# What to do
Collect the lines of the entries where "computer" shows up.

[Items from a dataset]
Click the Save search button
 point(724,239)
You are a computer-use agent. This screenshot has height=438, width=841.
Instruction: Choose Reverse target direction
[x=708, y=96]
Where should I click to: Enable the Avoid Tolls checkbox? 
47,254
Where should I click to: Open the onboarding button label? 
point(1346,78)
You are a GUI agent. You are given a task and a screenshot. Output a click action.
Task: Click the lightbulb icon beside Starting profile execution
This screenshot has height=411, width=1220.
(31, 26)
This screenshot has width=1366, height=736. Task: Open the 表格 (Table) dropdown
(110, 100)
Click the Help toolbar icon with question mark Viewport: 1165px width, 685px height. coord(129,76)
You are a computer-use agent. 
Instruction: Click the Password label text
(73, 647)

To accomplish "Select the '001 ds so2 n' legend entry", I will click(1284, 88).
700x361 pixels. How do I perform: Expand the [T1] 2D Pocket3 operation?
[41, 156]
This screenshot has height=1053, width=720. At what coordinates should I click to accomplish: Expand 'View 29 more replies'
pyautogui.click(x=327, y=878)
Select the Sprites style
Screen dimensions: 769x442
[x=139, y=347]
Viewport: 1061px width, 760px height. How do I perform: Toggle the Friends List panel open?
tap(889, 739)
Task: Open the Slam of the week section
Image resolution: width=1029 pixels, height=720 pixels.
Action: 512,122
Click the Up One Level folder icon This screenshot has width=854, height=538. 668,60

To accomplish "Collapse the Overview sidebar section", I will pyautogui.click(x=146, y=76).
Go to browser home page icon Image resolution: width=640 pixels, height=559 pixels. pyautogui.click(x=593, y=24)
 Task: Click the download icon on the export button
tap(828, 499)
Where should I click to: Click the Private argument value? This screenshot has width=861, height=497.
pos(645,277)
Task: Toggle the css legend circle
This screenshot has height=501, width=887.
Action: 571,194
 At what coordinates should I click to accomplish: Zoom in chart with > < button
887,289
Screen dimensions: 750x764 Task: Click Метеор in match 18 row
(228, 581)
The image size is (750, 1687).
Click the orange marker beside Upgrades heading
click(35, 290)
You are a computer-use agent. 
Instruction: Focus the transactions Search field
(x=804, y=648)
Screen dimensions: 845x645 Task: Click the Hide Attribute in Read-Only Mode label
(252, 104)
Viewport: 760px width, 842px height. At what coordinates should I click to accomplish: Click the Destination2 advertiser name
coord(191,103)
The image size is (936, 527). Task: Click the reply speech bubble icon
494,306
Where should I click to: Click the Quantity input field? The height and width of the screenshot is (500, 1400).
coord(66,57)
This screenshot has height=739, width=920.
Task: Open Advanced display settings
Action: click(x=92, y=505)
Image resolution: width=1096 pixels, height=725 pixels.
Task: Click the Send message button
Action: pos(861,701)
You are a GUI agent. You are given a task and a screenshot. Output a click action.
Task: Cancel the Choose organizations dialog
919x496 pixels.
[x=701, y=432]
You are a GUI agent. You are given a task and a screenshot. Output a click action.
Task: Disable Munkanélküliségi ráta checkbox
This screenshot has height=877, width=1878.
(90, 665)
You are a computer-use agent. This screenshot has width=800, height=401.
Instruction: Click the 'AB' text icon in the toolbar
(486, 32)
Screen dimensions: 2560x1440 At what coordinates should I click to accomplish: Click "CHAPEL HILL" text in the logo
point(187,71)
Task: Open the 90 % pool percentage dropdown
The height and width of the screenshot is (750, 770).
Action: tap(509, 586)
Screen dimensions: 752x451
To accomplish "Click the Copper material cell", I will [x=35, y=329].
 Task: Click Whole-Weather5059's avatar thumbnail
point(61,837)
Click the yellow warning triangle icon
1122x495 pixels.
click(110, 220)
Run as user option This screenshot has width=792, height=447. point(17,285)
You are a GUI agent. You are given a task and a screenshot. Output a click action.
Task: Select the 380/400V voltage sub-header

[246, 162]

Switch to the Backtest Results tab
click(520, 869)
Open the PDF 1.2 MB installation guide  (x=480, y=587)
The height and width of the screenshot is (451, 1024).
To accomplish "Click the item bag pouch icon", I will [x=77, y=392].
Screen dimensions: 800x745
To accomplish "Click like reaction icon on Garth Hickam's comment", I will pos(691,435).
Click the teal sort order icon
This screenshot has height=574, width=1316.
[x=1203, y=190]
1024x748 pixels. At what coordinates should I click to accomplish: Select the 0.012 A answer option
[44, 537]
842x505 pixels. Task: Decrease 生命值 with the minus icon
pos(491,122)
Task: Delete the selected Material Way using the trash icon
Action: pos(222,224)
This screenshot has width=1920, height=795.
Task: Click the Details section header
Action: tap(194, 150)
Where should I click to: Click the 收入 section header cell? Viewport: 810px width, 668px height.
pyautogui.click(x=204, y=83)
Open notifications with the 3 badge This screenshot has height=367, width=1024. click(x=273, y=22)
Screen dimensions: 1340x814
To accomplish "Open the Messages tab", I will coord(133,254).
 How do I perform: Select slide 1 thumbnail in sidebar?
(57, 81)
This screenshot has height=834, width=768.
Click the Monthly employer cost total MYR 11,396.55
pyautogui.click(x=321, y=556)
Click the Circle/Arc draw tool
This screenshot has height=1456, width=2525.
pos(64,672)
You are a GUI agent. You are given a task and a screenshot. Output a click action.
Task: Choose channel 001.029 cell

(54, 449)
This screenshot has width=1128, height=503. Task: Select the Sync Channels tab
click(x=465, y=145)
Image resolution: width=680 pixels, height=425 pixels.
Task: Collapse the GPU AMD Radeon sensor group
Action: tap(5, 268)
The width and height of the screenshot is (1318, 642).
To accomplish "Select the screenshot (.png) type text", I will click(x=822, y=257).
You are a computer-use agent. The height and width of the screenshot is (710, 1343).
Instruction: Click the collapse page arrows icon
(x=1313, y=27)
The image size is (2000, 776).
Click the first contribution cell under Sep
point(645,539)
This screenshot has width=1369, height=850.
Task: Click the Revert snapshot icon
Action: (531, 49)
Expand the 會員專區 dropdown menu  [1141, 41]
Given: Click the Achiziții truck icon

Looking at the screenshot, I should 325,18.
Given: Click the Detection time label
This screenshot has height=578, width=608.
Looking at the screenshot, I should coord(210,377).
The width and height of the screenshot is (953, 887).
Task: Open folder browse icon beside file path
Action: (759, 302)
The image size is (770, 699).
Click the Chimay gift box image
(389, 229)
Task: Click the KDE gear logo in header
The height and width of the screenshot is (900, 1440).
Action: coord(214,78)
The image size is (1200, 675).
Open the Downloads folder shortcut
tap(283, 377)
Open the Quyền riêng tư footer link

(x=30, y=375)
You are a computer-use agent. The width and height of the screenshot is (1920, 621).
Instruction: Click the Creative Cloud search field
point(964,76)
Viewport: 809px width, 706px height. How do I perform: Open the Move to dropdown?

# Task answer
You are a computer-use agent. This screenshot has height=438, width=841.
You are a computer-use agent. 
You are a computer-use agent. 
You are a computer-use agent. This screenshot has width=800, height=401.
You are a computer-use agent. The height and width of the screenshot is (710, 1343).
You are a computer-use agent. The width and height of the screenshot is (1920, 621).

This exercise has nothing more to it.